Ob dies allein am unglücklichen Zeitpunkt der Premiere liegt oder auch am Ballettlibretto von Vaslav Nijinsky, dessen ästhetische Vorlieben weit entfernt waren von den Ansichten und dem Geschmack Debussys, sei dahingestellt. Doch bildeten „Jeux“ und „Sacre“ jetzt die Klammer für ein Konzert in der Philharmonie Essen, das trotz starker Konkurrenz als Höhepunkt der Saison durchgehen kann. Erhellend, ja in höchstem Maße aufschlussreich war die Programmfolge, die das Orchestre Symphonique de Montréal unter seinem langjährigen Chefdirigenten Kent Nagano im Gepäck hatte.

Debussys Partitur, von Komponisten wie Karlheinz Stockhausen und Pierre Boulez ob ihrer Fortschrittlichkeit hoch geschätzt, erfährt dabei eine späte, aber wunderbare Würdigung. Bereits die ersten Takte von „Jeux“ lassen aufhorchen. Es kann kein Zufall sein, dass hier eine archaische Atmosphäre anklingt, die Strawinskys „Sacre“ ungeheuer verwandt wirkt. Die frühlingshaft lichten Holzbläsersoli, die rätselhaft-raffinierten Klänge und Harmonien erscheinen wie eine Vorwegnahme dessen, was zwei Wochen später in die Welt hinaus dröhnen sollte.

Gewiss, es fehlen die schockierenden Schlagzeug-Eruptionen, die dem „Sacre“ rasch zur Unsterblichkeit verhalfen. Aber Kent Nagano und die Musiker aus Montréal machen Debussys Partitur zu einem ungeheuer vielschichtigen Ereignis, das harmonisch und auch seiner Form nach kaum weniger mutig erscheint als das Skandalstück des Exil-Russen.

Der Franzose Jean-Yves Thibaudet spielte das „Ägyptische Konzert“ von Camille Saint-Saëns. (Foto: Decca/Kasskara)

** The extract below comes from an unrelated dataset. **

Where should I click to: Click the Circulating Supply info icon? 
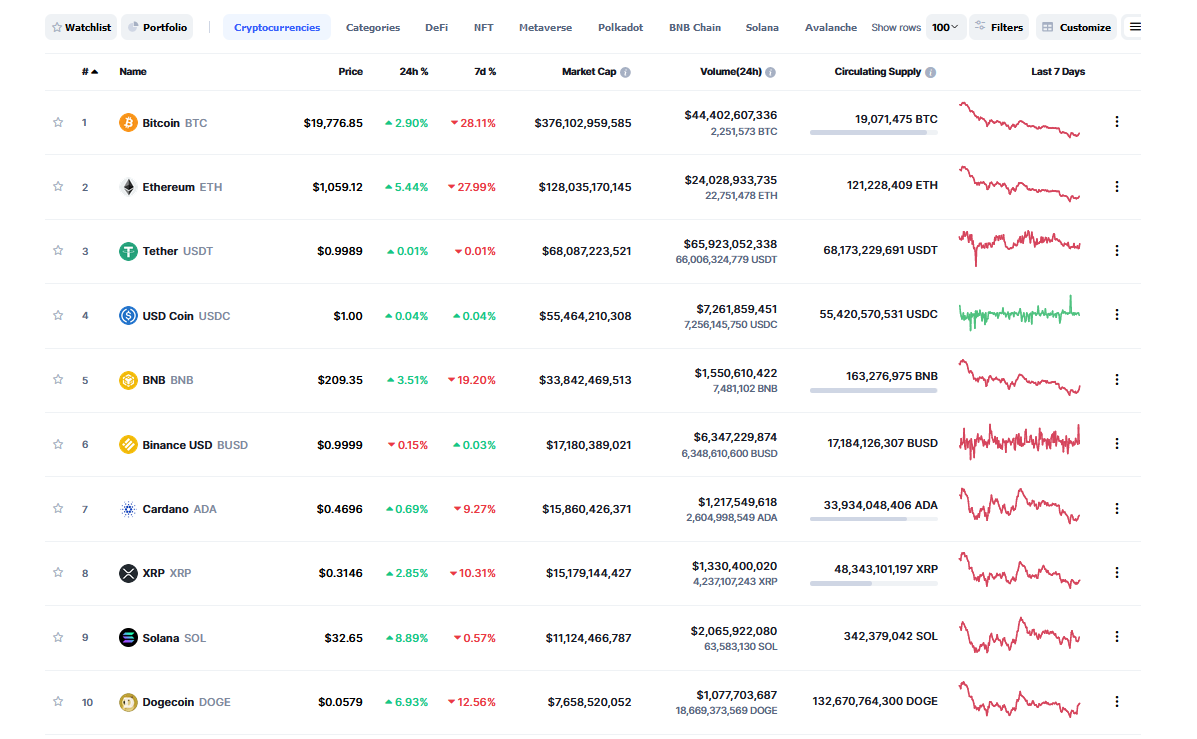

Es folgt eine Sternstunde des Pianisten Jean-Yves Thibaudet, der als einer der profiliertesten Saint-Saëns-Interpreten gilt. Diese Kompetenz kommt dem fünften Klavierkonzert des Franzosen („das Ägyptische“) in höchstem Maße zugute. Thibaudet trumpft mit Fingerfertigkeit und brillanter Virtuosität auf, ohne jemals in den Verdacht zu geraten, sich in bloßem Tongeklingel zu gefallen. Mit großem Feingefühl spürt er dem poetischen Tiefgang dieses farbenreichen Klavierkonzerts nach: seinen schillernden Exotismen, gipfelnd in arabischen Tonleitern und einem nubischen Liebeslied, das Saint-Saëns in Kairo den Schiffern auf dem Nil ablauschte.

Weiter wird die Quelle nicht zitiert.